'''

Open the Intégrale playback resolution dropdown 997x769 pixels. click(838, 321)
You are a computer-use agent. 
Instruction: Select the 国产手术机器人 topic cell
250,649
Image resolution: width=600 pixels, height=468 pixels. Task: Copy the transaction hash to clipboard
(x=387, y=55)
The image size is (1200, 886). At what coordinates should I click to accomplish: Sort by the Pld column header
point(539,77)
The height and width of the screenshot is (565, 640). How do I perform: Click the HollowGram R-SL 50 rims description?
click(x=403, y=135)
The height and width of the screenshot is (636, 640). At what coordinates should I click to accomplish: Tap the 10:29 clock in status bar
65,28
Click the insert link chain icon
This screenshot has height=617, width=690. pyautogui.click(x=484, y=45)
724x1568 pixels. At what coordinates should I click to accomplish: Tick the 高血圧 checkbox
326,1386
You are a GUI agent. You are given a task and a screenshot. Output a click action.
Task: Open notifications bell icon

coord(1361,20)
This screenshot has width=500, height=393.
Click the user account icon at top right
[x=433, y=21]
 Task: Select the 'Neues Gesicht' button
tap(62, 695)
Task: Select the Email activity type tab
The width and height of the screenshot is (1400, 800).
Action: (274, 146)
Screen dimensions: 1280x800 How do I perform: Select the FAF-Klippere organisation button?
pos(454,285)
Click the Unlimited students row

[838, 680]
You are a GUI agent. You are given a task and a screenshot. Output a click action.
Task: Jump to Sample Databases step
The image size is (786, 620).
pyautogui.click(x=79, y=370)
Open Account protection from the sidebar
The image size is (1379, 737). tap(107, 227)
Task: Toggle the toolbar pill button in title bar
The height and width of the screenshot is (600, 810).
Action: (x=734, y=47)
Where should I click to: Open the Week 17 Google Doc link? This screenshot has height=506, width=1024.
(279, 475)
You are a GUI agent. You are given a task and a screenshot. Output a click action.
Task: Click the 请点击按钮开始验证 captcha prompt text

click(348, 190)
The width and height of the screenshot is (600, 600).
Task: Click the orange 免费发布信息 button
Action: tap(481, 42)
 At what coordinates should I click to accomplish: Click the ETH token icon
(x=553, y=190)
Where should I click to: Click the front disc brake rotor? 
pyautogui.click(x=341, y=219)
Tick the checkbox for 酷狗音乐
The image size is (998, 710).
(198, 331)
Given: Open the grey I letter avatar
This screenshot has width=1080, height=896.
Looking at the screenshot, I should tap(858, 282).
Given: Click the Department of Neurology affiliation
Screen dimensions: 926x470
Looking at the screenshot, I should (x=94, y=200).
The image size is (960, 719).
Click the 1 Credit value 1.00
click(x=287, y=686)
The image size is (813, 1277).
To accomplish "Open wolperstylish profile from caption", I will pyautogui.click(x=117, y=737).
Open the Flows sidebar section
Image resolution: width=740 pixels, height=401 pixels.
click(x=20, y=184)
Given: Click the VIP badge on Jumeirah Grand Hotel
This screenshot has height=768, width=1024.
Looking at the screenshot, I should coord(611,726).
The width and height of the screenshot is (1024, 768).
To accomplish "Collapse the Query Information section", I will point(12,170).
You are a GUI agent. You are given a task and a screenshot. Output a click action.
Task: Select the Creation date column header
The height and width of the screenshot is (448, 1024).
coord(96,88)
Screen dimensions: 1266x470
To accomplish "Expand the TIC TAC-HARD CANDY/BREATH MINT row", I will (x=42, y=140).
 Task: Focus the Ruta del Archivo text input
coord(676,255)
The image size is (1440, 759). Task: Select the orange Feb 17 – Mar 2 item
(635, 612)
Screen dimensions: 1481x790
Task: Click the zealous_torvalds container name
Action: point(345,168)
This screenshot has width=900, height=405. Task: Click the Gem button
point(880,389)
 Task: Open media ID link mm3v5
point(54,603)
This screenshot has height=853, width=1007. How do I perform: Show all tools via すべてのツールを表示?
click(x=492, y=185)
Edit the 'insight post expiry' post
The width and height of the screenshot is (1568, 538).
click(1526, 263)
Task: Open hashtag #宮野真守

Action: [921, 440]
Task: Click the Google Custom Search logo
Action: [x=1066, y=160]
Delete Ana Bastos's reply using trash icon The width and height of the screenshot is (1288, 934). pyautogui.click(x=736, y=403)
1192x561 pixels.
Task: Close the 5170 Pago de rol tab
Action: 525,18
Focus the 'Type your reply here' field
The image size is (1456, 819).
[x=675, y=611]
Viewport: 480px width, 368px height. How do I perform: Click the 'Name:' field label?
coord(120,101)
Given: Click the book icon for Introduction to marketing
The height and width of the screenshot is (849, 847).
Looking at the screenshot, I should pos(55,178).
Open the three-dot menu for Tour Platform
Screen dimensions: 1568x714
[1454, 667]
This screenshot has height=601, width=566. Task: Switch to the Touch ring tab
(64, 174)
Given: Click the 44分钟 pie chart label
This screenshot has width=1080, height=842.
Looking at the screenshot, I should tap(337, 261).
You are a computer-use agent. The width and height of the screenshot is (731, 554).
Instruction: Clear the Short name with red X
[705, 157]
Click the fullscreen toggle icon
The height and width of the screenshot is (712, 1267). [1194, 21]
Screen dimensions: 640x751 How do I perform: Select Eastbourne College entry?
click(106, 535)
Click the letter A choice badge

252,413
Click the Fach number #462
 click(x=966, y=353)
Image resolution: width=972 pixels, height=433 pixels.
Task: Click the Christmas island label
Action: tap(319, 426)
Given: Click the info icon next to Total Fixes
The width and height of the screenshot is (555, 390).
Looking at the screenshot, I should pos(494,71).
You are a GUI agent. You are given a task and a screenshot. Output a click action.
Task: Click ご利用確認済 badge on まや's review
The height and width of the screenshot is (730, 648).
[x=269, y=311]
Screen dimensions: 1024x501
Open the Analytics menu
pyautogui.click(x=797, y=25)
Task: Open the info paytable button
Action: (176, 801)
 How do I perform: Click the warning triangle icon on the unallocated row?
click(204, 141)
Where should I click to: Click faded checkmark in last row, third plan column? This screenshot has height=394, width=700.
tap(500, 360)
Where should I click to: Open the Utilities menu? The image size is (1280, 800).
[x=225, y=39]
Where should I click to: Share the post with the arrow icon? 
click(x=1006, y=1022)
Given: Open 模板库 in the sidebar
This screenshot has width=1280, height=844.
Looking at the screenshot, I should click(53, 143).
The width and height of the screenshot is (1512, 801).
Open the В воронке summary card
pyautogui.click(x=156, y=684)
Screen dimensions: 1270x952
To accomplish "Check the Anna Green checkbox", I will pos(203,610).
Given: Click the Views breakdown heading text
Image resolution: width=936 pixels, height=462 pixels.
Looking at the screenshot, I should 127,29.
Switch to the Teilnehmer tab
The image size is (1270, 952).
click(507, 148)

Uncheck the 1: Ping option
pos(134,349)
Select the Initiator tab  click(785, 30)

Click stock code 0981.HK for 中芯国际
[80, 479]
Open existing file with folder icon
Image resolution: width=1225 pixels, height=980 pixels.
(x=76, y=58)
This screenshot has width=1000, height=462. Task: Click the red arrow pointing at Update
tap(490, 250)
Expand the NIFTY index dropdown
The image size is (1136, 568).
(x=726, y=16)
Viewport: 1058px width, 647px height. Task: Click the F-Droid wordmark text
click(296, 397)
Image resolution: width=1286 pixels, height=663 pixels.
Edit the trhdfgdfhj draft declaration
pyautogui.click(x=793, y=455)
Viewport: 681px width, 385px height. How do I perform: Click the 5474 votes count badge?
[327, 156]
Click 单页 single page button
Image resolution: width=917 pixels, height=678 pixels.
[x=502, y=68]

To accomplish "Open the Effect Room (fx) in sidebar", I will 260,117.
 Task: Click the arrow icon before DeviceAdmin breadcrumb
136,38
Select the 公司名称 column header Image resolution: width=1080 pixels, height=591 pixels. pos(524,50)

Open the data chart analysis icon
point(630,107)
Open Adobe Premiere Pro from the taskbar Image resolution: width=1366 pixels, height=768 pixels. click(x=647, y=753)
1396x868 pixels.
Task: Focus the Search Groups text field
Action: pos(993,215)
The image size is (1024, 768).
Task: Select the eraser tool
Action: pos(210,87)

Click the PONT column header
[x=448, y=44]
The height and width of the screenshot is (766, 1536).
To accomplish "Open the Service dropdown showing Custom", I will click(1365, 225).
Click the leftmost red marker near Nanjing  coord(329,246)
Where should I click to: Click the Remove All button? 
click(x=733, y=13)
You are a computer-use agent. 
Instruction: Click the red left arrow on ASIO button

'''

## EXERCISE REQUIREMENTS
Check each line of the listing above for the word "Expand". Then state how many lines have it, and nothing further.

## RESULT OF THIS EXERCISE
2